Kansas will lose its first hospital in nine years when Mercy Hospital in Independence begins a phased closure starting Oct. 10 – a victim of changes in hospital reimbursement and slow depopulation.
The hospital has struggled financially for a few years and officials tried for months to negotiate agreements with other hospitals in the region. In late July, they signed a preliminary agreement to sell its assets to Coffeyville Regional Medical Center, but last week officials said they were calling a halt the talks without an agreement.
About 190 jobs are affected.
There are hospitals in Neodesha, about 16 miles away, and Coffeyville, about 20 miles away.
On Tuesday, Lynn Britton, president and CEO of the Mercy Hospital system, which is based in St. Louis, was in Independence to thank the staff and answer questions.
Britton said in an interview afterward that the hospital will close for several reasons, including the slow depopulation of southeast Kansas and the difficulty in attracting doctors and skilled professionals. He also mentioned that Kansas’ decision not to expand Medicaid was part of it as well.
The Affordable Care Act, often called Obamacare, reduced reimbursement to hospitals in exchange for expanding the number of people covered under Medicaid. The idea was that the greater volume of patients would make up for the thinner margins.
But the U.S. Supreme Court in 2012 allowed states to opt out of Medicaid expansion. Kansas and 19 other states have not expanded it.
Britton said the hospital’s financial situation would have improved significantly if Kansas had expanded Medicaid.

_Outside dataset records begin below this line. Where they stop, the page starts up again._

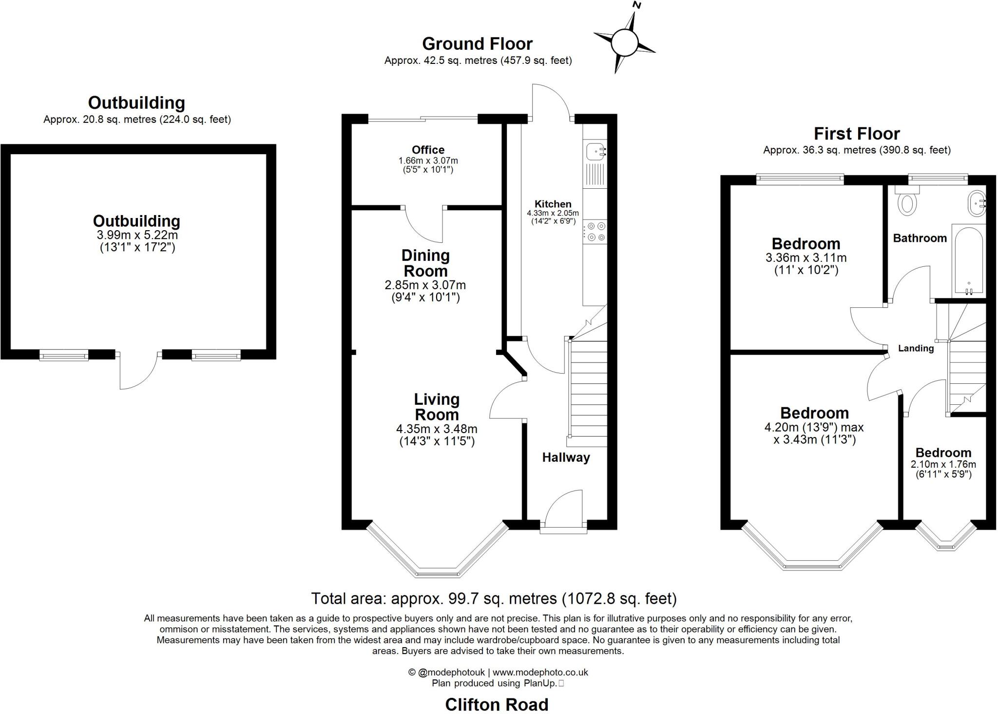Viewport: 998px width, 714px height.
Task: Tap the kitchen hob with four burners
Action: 595,232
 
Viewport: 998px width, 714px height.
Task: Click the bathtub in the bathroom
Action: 968,261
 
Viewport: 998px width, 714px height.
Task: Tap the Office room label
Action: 428,150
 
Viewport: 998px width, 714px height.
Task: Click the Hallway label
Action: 566,457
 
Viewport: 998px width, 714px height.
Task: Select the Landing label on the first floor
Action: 916,348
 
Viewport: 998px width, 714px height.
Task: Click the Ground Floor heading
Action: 477,44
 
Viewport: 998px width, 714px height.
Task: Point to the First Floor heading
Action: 857,134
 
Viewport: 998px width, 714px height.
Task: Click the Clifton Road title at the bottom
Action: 497,704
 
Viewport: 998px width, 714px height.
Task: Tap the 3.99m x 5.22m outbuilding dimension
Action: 137,235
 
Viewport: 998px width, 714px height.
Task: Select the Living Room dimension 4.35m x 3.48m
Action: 437,429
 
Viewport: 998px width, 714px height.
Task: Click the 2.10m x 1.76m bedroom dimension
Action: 943,464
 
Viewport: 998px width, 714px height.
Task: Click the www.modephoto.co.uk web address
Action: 540,672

“I’m not sure it would be enough,” Britton said. “But the evidence is clear that the reimbursement would have helped, no question.”
It may not be the last hospital closure in Kansas. Mercy Hospital in Fort Scott is in a similar situation.
It is studying its options, which Mercy calls a “process of discernment,” which includes talking to Via Christi’s hospital in Pittsburg.
The Kansas Hospital Association on it website this week says the state has lost out on almost $725 million in federal dollars from Medicaid, called KanCare in Kansas, since Jan. 1, 2014. Tom Bell, president of the KHA, said that all Kansas hospitals are feeling more stressed than they used to, not just rural ones.
He cited the dramatic changes in how health care is reimbursed: based on quality rather than quantity, which means having to deal with a host of new regulations under ACA, only some of which make sense. Insurance companies and the government have both pushed financial risk onto the hospitals, and the financial strain has been made much worse by Kansas’ decision not to expand Medicaid, he said.
Bell said he couldn’t specify the number of hospitals in danger of closing. Many times, local governments or communities will raise a tax or pass a bond to support their hospital, instead of letting it close.
“That’s a tax shift from Washington and Topeka to the local units of government to foot the bill,” Bell said.